Ita, répond éternellement Gorenflot en redoublant de tendresse pour son âne.

—Vous caressez bien votre Panurge, mon frère, dit le prieur; la manie des voyages vous reprendrait-elle?

—Oh! répond alors Gorenflot avec un soupir.

Le fait est que c'est là le souvenir qui tourmente Gorenflot. Gorenflot, qui avait d'abord trouvé son éloignement du couvent un immense malheur, a découvert dans l'exil des joies infinies et inconnues dont la liberté est la source. Au milieu de son bonheur, un ver le pique au coeur: c'est le désir de la liberté; la liberté avec Chicot; le joyeux convive; avec Chicot, qu'il aime sans trop savoir pourquoi, peut-être parce que, de temps en temps, il le bat.
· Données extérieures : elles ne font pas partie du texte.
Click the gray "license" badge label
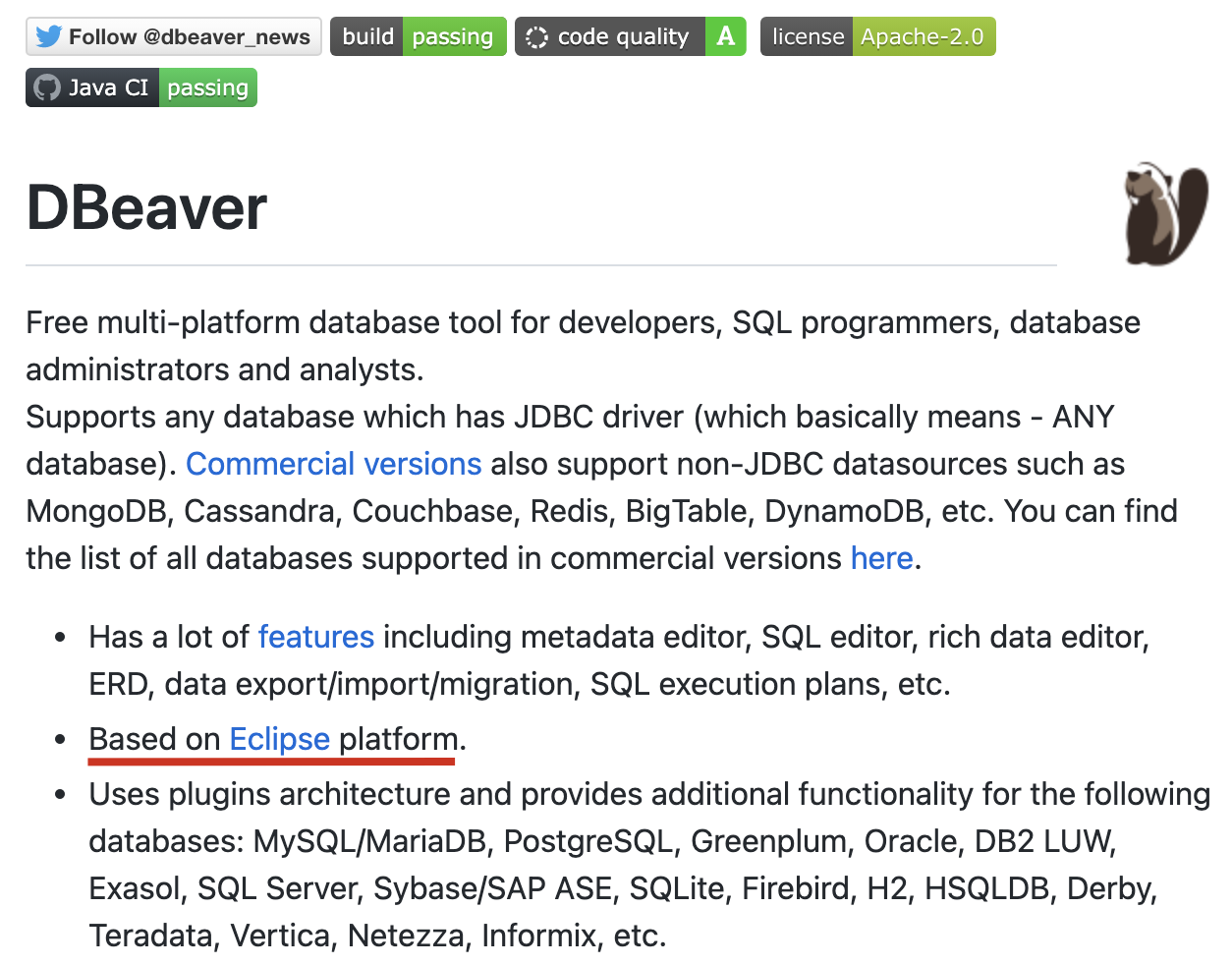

—Hélas! dit timidement un jeune frère qui a suivi le jeu de la physionomie du moine, je crois que vous avez raison, digne prieur, et que le séjour du couvent fatigue le révérend père.
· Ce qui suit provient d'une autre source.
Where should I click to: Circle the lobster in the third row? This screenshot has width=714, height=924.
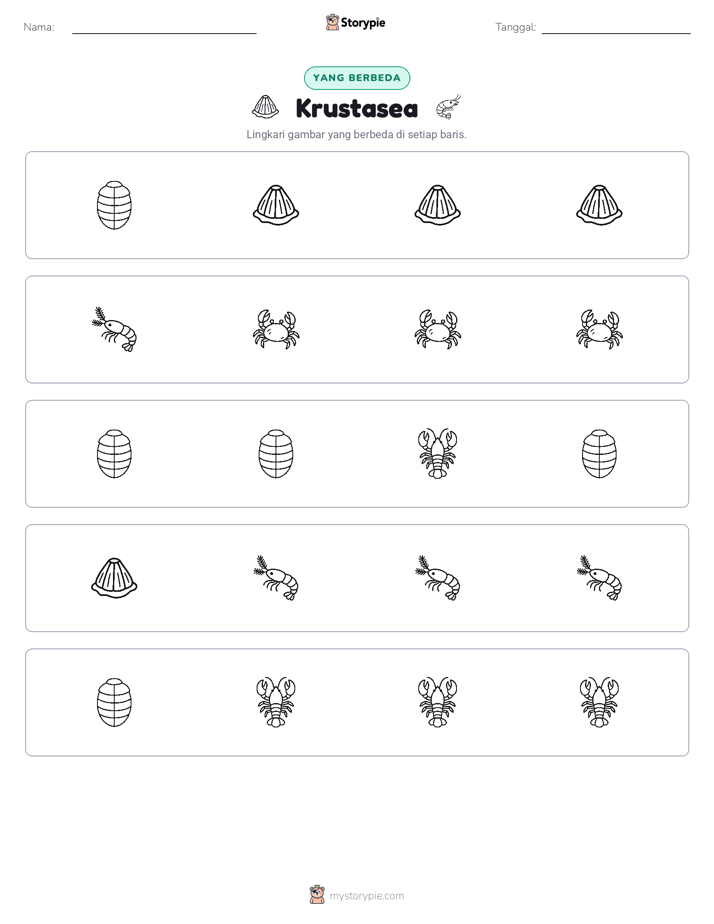coord(437,454)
—Pas précisément; dit Gorenflot; mais je sens que je suis né pour une vie de lutte, pour la politique du carrefour, pour le prêche de la borne.

Et, en disant ces mots, les yeux de Gorenflot s'animent; il pense aux omelettes de Chicot, au vin d'Anjou de maître Claude Bonhommet, à la salle basse de la Corne-d'Abondance.

Depuis la soirée de la Ligue, ou plutôt depuis la matinée du lendemain où il est rentré à son couvent, on ne l'a pas laissé sortir; depuis que le roi s'est fait chef de l'Union, les ligueurs ont redoublé de prudence.